Il contatore non funziona da quando sono arrivato nel comune.
Il comune non ha risposto alla mia raccomandata di contestazione in cui ho anticipato che avrei impugnato presso il giudice di pace un'eventuale ingiunzione di pagamento.
Tuttavia, trattandosi di un contratto collettivo, il giudice di pace dovrebbe decidere non secondo equita', ma secondo diritto in senso stretto.
Il problema e' che nella confusione totale di varie delibere e circolari ministeriali, non e' facile interpretare la regolarita'  della fattura emessa per quanto riguarda il consumo minimo, anche se mi sembra violato l'art.13
della delibera del 2001 che parla di trasparenza della bolletta che dovrebbe indicare l'eventuale presenza dello stesso, cosa che non e' indicata chiaramente, nonche' la presenza di eventuali aumenti tariffari.

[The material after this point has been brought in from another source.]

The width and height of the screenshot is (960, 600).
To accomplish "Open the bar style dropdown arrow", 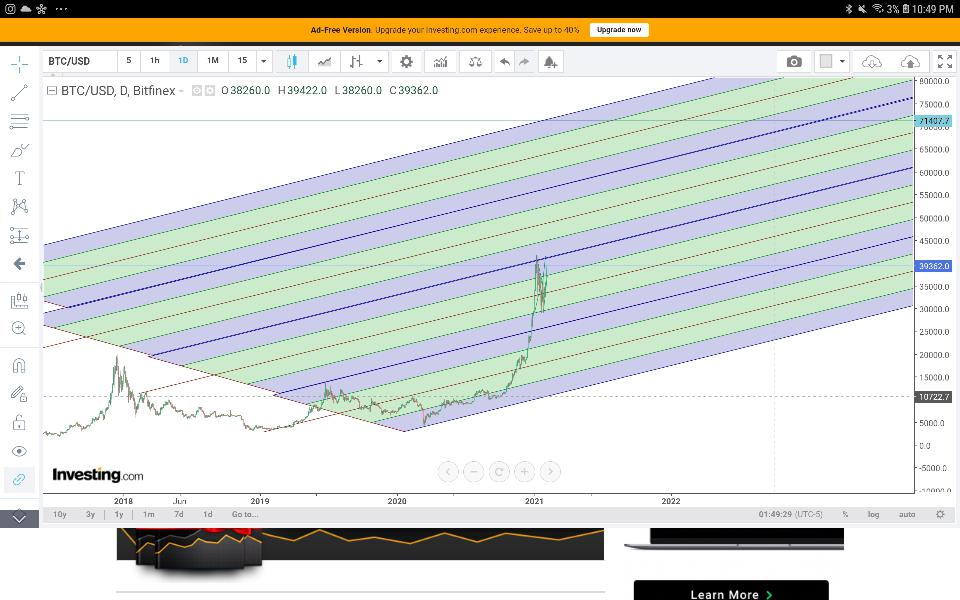I will (x=380, y=61).
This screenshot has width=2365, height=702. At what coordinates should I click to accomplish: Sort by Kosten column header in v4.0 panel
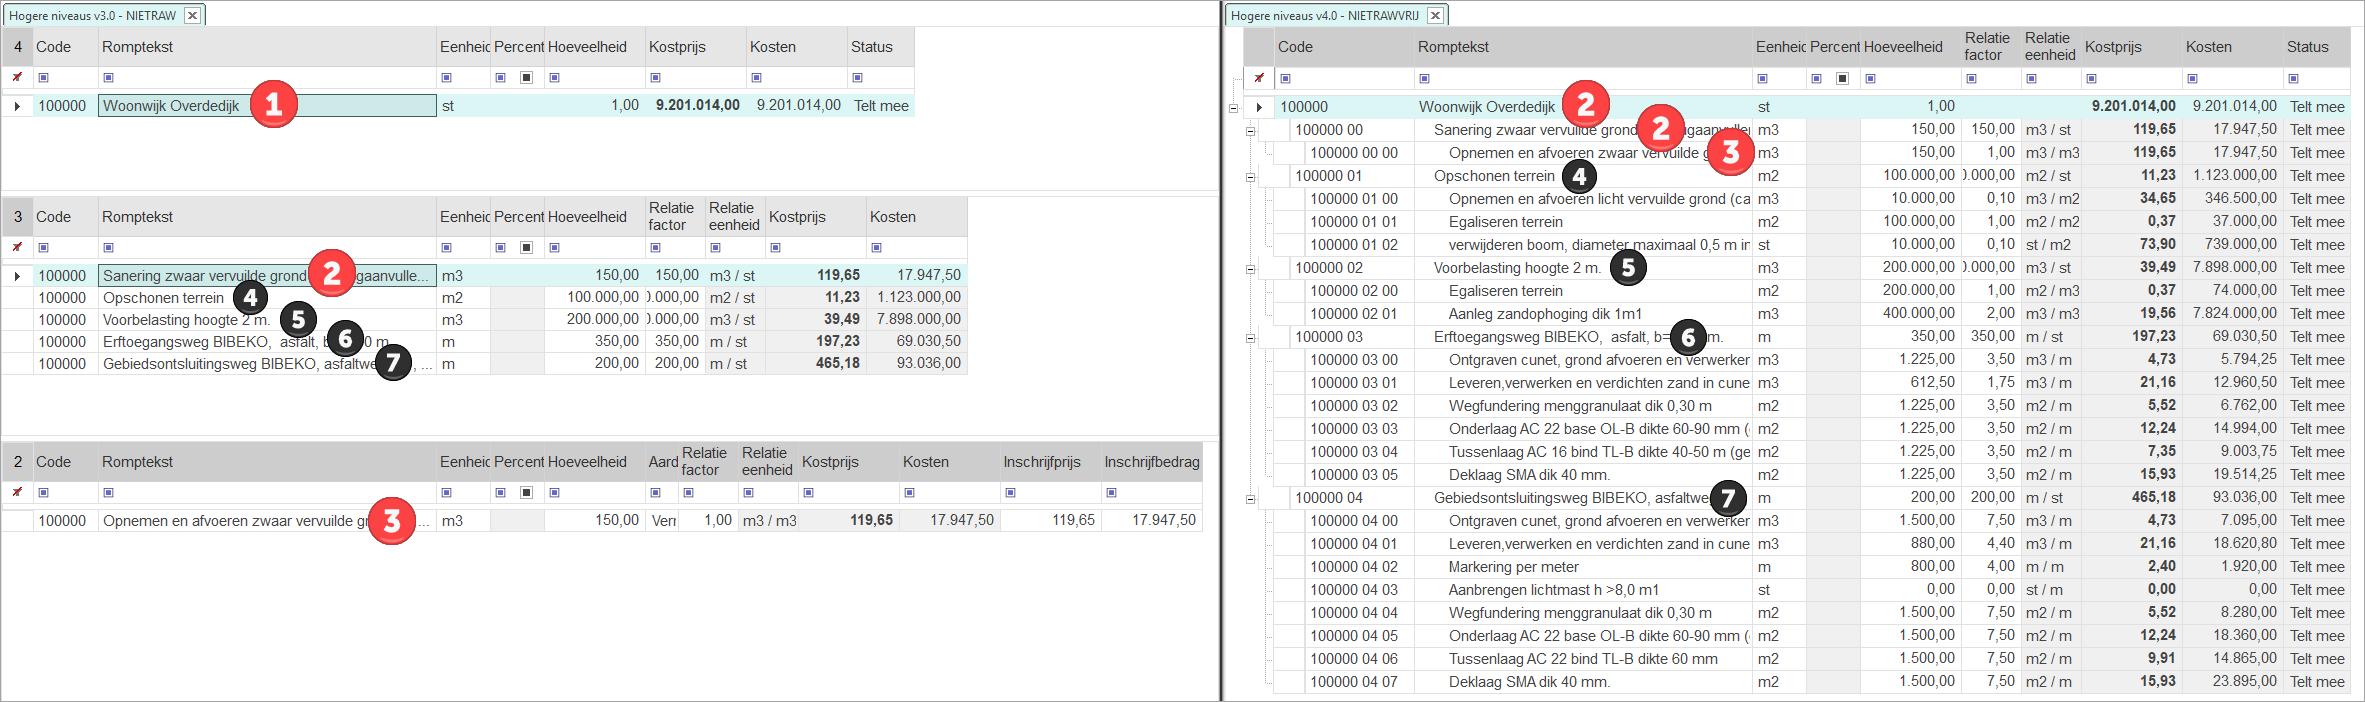(x=2208, y=47)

In questo modo non posso verificare la correttezza della fattura.
Sapete se ci sono precedenti di ricorsi vinti presso il giudice di pace per la motivazioni suddette di mancanza di trasparenza e di applicazione di un consumo minimo troppo elevato?
E' possibile che il giudice di pace tenga conto di condizioni economiche disagiate dell'utente rispetto a un bene vitale come l'acqua?
saluti
Paolo, da Belmonte (RI)

Risposta ADUC
sui precedenti non ne abbiamo notizia. Sulle condizioni disagiate e il giudice di pace le sconsigliamo di farci affidamento.